Доходило до ситуаций совершенно трагикомических. Так, М. Куприна-Иорданская (Давыдова), которой Куприн страницу за страницей читал рождающуюся в муках рукопись «Поединка», вспоминает, как она однажды с немалым изумлением опознала посреди монолога Назанского раскавыченный фрагмент хрестоматийно известного монолога Вершинина из чеховских «Трех сестер». Куприн был сконфужен до чрезвычайности: «…стиснув зубы, разорвал рукопись на мелкие части и бросил в камин», найдя в себе силы заново вернуться к работе над «Поединком» только через полтора года. Причем, по словам мемуаристки,
«в течение этого перерыва он вел себя так, будто о своей повести забыл: вспоминать и говорить о ней он избегал».
«Поединок» вышел наконец в свет, имел оглушительный успех, привлек к Куприну внимание всей читающей России, но… злоключения невольного «плагиатора» на этом не закончились. М. Арцыбашев, — продолжим рассказ М. Куприной-Иорданской, —
«обнаружил, что Александр Иванович дословно вставил в “Поединок” большой абзац из “Санина”. Он написал Куприну резкое письмо. Александр Иванович был этим очень огорчен. Но в конце концов ему удалось убедить Арцибашева, что если он это и сделал… то совершенно невольно. После разъяснений и объяснений между ними установились дружеские отношения».

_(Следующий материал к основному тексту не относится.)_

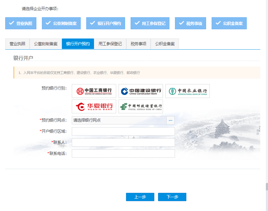The height and width of the screenshot is (211, 268).
Task: Toggle the 用工参保登记 step at the top
Action: [x=150, y=23]
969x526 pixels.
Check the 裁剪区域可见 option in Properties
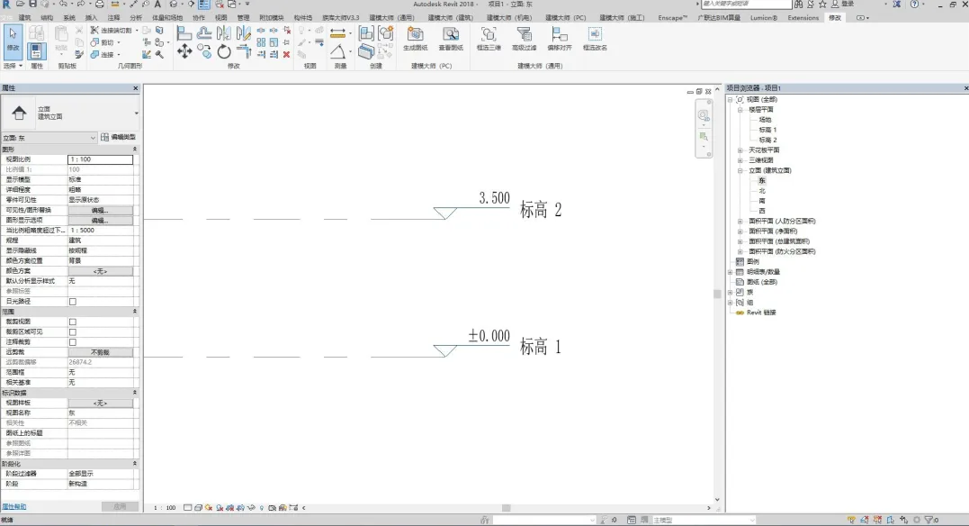(x=73, y=331)
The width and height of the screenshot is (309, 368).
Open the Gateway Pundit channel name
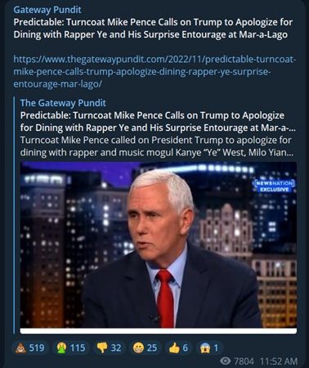47,10
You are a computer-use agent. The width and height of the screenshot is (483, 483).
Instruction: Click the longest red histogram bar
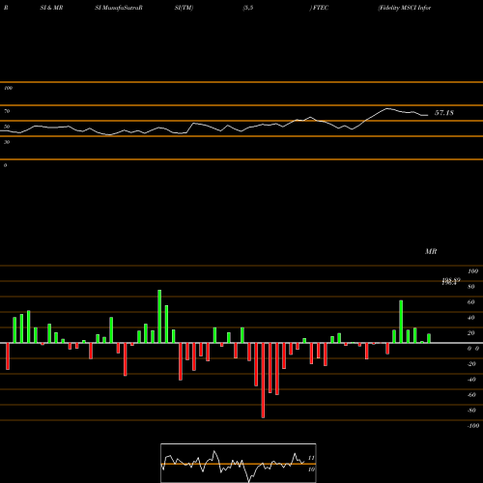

Эти истории, конечно, из разряда анекдотов; каждого писателя может подвести его жадная, цепкая память. Но переимчивость Куприна не ограничивалась нечаянными текстуальными заимствованиями, и трудно возразить И. Бунину, который, приведя в позднейшем мемуарном очерке целую коллекцию купринских «цитат» из классики, а в особенности из усредненно безликой, расхожей беллетристики начала века, найдя «петое и перепетое» даже в стопроцентных купринских шедеврах, с суховатой язвительностью констатировал в итоге:
«Беда в том, что в талантливость Куприна входил большой дар заражаться и пользоваться не только мелкими шаблонами, но и крупными, не только внешними, но и внутренними».
И действительно. Читая Куприна, ловишь себя иной раз на ощущении, что перед тобою воспламеняюще яркий, безусловно талантливый пересказ уже встречавшегося у других авторов. То припомнится Мопассан, то летучей тенью мелькнет Джек Лондон, то Чехов отзовется, то горьковская нота возникнет в купринской прозе, так что охотников находить реминисценции и переклички, выделять цитаты (и совсем не обязательно текстуальные, чаще композиционные, сюжетные, еще чаще — смысловые) тут пожива ожидает немалая.